[Records for locating described items]

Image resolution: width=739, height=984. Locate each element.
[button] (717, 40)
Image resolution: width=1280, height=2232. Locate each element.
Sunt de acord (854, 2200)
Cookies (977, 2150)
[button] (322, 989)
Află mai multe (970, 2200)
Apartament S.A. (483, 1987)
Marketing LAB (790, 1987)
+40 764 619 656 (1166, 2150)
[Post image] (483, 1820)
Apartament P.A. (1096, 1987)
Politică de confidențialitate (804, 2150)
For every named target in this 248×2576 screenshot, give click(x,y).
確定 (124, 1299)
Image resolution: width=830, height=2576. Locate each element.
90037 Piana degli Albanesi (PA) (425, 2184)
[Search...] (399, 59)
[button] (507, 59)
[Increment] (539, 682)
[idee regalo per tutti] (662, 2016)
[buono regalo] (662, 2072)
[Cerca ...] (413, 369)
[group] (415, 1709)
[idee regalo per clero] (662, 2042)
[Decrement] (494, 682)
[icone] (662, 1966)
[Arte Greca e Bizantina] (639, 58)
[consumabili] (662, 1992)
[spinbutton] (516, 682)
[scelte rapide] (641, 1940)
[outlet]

- **Work to be completed**:
Rewrite the records above with "Locate each element" replaced by "Find each element" and everything else left unchanged.

- **Answer to the task**:
Image resolution: width=739, height=984. Find each element.
[button] (717, 40)
Image resolution: width=1280, height=2232. Find each element.
Sunt de acord (854, 2200)
Cookies (977, 2150)
[button] (322, 989)
Află mai multe (970, 2200)
Apartament S.A. (483, 1987)
Marketing LAB (790, 1987)
+40 764 619 656 (1166, 2150)
[Post image] (483, 1820)
Apartament P.A. (1096, 1987)
Politică de confidențialitate (804, 2150)
For every named target in this 248×2576 screenshot, give click(x,y).
確定 (124, 1299)
Image resolution: width=830, height=2576. Find each element.
90037 Piana degli Albanesi (PA) (425, 2184)
[Search...] (399, 59)
[button] (507, 59)
[Increment] (539, 682)
[idee regalo per tutti] (662, 2016)
[buono regalo] (662, 2072)
[Cerca ...] (413, 369)
[group] (415, 1709)
[idee regalo per clero] (662, 2042)
[Decrement] (494, 682)
[icone] (662, 1966)
[Arte Greca e Bizantina] (639, 58)
[consumabili] (662, 1992)
[spinbutton] (516, 682)
[scelte rapide] (641, 1940)
[outlet]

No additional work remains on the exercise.